Even more complicated: https://latest.datasette.io/fixtures/sortable?sortable_with_nulls__notnull=1&_next=0~2E692704598586882%2Ce%2Cr&_sort=sortable_with_nulls_2

The rewritten SQL for that is:

select * from (select pk1, pk2, content, sortable, sortable_with_nulls, sortable_with_nulls_2, text from sortable where "sortable_with_nulls" is not null)
  where (sortable_with_nulls_2 > :p2 or (sortable_with_nulls_2 = :p2 and ((pk1 > :p0)
  or
(pk1 = :p0 and pk2 > :p1)))) order by sortable_with_nulls_2, pk1, pk2 limit 101

And it still has the same number of explain steps as the current SQL witohut the subselect.

simonw commented 1 year ago

So I think I can write an abstraction that applies keyset pagination to ANY arbitrary SQL query provided it is given the query, the existing params (so it can pick names for the new params that won't overlap with them), the desired sort order, any existing _next token AND the columns that should be used to tie-break any duplicates.

Those tie breakers will be either the primary key(s) or rowid if none are provided.

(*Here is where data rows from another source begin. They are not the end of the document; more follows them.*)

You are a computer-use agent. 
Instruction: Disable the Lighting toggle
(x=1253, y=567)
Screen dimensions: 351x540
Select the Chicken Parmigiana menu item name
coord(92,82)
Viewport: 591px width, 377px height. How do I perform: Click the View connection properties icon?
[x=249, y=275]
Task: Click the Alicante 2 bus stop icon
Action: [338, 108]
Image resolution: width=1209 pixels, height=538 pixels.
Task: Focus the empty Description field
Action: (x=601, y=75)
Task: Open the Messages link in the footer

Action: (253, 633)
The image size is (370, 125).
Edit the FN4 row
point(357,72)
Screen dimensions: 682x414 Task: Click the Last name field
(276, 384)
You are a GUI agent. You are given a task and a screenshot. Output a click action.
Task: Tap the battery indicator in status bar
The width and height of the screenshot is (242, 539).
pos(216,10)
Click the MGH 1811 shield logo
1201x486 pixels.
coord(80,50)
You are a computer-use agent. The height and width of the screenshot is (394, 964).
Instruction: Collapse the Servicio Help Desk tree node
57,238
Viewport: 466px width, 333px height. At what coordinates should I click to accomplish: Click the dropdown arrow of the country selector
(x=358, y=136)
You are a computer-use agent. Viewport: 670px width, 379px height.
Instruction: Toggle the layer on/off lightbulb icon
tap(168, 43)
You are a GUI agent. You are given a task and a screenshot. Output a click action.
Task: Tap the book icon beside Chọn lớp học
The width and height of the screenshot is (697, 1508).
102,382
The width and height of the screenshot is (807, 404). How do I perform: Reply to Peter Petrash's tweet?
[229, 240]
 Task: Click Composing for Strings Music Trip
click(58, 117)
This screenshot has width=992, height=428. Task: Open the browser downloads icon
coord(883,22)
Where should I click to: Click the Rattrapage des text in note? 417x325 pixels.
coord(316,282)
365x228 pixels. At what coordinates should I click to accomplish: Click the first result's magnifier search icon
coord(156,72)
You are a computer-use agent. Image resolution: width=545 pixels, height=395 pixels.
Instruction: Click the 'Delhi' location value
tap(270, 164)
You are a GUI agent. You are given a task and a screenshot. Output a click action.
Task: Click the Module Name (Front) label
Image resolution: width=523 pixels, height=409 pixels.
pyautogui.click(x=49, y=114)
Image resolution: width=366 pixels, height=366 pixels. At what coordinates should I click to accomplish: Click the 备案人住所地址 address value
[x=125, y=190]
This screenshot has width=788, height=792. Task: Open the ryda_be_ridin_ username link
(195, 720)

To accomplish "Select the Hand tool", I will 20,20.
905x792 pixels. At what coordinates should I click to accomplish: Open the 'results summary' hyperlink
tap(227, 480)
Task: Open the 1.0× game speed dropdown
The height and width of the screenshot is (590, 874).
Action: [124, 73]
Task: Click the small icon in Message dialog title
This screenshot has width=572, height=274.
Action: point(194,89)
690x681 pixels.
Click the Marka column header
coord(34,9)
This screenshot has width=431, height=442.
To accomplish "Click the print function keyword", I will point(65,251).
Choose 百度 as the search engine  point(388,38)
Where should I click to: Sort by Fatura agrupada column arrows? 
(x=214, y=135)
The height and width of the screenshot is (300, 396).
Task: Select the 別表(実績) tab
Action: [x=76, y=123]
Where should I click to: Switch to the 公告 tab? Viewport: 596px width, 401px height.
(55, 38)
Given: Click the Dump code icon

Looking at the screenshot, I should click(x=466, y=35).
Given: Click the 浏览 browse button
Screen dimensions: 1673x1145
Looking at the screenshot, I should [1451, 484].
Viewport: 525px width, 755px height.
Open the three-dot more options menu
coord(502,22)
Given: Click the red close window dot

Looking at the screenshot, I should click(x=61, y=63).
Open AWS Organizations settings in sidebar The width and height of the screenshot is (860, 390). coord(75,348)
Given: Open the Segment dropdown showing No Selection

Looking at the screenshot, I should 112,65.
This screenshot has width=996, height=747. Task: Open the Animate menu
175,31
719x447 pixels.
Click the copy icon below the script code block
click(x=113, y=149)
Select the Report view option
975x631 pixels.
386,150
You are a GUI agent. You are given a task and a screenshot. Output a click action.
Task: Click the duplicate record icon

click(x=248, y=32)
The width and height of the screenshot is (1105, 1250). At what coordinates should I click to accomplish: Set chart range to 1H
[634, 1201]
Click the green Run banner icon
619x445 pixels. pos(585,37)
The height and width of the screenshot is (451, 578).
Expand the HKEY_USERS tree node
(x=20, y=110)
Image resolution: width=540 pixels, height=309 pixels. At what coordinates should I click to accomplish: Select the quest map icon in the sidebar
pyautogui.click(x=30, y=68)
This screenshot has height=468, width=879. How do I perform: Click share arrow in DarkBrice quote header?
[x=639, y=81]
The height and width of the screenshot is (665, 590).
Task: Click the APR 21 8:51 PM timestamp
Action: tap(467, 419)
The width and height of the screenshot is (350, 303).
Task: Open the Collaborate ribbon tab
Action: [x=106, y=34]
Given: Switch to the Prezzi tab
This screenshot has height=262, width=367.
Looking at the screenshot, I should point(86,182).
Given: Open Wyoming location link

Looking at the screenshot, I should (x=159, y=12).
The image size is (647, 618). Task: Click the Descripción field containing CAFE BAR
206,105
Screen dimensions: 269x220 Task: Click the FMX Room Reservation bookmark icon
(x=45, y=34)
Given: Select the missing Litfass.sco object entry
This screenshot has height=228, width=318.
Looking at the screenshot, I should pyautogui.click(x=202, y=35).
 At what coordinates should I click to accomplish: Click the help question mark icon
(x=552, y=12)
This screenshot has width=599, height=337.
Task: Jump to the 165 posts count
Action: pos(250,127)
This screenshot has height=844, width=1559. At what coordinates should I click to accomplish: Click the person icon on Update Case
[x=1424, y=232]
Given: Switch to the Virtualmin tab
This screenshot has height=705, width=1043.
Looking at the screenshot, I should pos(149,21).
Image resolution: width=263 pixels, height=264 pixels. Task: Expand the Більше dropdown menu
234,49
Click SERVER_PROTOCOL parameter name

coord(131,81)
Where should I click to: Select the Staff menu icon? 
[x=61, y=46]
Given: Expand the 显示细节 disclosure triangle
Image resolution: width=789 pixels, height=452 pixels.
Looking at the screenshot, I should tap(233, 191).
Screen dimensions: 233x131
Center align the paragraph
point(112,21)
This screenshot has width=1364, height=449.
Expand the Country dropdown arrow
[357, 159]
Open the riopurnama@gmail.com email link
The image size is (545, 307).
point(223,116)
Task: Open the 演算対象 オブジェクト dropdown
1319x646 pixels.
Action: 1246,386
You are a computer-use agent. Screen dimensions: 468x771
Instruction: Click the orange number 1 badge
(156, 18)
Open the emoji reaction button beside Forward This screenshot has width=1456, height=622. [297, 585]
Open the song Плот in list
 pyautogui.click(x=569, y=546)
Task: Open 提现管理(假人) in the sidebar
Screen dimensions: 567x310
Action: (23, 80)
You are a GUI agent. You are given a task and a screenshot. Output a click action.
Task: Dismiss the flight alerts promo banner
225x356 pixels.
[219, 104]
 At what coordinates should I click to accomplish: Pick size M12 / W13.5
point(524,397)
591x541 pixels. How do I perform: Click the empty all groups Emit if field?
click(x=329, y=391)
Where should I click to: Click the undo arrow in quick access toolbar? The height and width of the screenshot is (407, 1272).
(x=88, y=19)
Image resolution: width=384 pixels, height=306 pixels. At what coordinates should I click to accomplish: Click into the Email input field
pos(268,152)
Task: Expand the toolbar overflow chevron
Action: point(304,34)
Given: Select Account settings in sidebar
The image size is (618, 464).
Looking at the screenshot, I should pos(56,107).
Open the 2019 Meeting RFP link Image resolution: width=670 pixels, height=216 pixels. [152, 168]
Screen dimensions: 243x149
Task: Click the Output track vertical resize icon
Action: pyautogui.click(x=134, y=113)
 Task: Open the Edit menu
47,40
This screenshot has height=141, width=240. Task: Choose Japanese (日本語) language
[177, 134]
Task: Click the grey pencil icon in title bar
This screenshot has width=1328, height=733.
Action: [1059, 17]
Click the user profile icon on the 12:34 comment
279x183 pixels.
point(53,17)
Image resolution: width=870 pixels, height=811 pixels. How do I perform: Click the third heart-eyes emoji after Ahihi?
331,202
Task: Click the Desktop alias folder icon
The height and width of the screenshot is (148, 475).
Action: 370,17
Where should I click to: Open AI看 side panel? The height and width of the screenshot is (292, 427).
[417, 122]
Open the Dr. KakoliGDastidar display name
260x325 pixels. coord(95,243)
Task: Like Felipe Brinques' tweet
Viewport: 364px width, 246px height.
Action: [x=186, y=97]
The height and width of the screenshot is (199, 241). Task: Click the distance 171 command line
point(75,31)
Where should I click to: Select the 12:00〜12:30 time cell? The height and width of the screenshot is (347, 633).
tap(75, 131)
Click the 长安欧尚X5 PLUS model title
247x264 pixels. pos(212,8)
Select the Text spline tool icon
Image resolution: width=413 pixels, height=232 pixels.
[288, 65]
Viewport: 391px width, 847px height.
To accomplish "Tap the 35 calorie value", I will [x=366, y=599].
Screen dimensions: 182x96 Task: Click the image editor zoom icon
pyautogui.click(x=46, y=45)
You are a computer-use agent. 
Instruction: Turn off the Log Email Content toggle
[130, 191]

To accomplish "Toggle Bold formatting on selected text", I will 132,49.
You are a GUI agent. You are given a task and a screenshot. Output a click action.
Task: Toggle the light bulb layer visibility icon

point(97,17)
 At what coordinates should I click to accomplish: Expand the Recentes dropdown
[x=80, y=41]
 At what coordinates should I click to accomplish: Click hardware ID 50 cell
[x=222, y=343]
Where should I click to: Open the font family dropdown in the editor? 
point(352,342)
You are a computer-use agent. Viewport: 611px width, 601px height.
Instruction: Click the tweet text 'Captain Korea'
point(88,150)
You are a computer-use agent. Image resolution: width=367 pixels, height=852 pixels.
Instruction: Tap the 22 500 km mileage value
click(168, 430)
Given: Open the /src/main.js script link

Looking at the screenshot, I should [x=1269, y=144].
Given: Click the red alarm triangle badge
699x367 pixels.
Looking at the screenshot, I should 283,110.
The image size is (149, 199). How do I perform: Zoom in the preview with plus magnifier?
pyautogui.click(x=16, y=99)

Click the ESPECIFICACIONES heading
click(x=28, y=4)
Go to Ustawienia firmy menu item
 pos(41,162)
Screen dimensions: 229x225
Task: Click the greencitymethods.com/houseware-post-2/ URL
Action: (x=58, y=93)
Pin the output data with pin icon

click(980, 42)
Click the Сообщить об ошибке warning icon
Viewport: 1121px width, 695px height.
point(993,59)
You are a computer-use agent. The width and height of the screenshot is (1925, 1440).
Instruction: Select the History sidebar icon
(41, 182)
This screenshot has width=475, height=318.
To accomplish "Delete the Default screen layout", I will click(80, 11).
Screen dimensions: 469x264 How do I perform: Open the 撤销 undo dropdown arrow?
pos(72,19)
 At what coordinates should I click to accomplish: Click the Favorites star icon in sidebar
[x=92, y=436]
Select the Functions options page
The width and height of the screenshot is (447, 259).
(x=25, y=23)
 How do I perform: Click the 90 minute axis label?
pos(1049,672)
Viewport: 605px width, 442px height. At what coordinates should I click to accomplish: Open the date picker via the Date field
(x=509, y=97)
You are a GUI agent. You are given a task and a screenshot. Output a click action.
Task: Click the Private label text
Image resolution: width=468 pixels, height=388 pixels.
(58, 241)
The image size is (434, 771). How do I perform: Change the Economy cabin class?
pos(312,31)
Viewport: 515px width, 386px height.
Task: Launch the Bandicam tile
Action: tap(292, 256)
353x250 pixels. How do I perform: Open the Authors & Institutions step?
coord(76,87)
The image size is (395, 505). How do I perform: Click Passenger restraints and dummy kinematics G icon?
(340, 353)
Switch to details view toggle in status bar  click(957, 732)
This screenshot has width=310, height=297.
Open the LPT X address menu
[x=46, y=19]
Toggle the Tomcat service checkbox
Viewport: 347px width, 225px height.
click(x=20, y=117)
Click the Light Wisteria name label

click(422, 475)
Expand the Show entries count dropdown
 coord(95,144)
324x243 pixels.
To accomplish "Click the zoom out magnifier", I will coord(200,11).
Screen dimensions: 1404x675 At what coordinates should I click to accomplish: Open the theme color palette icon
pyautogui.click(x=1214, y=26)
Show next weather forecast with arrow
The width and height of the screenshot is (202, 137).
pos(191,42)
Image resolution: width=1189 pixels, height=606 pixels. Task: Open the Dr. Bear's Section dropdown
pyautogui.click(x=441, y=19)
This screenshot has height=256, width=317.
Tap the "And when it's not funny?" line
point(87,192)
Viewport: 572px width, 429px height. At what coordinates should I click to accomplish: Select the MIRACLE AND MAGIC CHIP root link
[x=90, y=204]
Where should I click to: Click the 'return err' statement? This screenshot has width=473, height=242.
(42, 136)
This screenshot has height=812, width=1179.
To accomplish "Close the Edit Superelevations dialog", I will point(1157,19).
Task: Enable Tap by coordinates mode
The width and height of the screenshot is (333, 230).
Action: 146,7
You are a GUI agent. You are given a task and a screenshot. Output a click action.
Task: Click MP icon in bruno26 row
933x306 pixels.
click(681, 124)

What about the case of SQL views, where offset/limit should be used instead? I'm inclined to have that as a separate pagination abstraction entirely, with the calling code deciding which pagination helper to use based on if keyset pagination makes sense or not.

Might be easier to design a class structure for this starting with OffsetPaginator, then using that to inform the design of KeysetPaginator.

Might put these in datasette.utils.pagination to start off with, then maybe extract them out to sqlite-utils later once they've proven themselves.

simonw commented 1 year ago

Doing this as a class makes sense to me. There are a few steps:

simonw commented 1 year ago

I'm going to build completely separate tests for this in test_pagination.py.

simonw commented 1 year ago

Most complicated example of a paginated query: https://latest.datasette.io/fixtures?sql=select%0D%0A++pk1%2C%0D%0A++pk2%2C%0D%0A++content%2C%0D%0A++sortable%2C%0D%0A++sortable_with_nulls%2C%0D%0A++sortable_with_nulls_2%2C%0D%0A++text%0D%0Afrom%0D%0A++sortable%0D%0Awhere%0D%0A++(%0D%0A++++sortable_with_nulls+is+null%0D%0A++++and+(%0D%0A++++++(pk1+%3E+%3Ap0)%0D%0A++++++or+(%0D%0A++++++++pk1+%3D+%3Ap0%0D%0A++++++++and+pk2+%3E+%3Ap1%0D%0A++++++)%0D%0A++++)%0D%0A++)%0D%0Aorder+by%0D%0A++sortable_with_nulls+desc%2C%0D%0A++pk1%2C%0D%0A++pk2%0D%0Alimit%0D%0A++101&p0=h&p1=r

select
  pk1,
  pk2,
  content,
  sortable,
  sortable_with_nulls,
  sortable_with_nulls_2,
  text
from
  sortable
where
  (
    sortable_with_nulls is null
    and (
      (pk1 > :p0)
      or (
        pk1 = :p0
        and pk2 > :p1
      )
    )
  )
order by
  sortable_with_nulls desc,
  pk1,
  pk2
limit
  101

Generated by this page: https://latest.datasette.io/fixtures/sortable?_next=%24null%2Ch%2Cr&_sort_desc=sortable_with_nulls

The _next= parameter there decodes as $null,h,r - and those components are tilde-encoded, so this can be distinguished from an actual $null value which would be represented as ~24null.

simonw commented 1 year ago

Rather than duplicate this rather awful hack:

https://github.com/simonw/datasette/blob/0b4a28691468b5c758df74fa1d72a823813c96bf/datasette/views/table.py#L694-L714

I'm tempted to say that the code that calls the new pagination helper needs to ensure that the sort or sort_desc columns are selected. If it wants to ditch them later (e.g. because they were not included in ?_col=) it can do that later once the results have come back.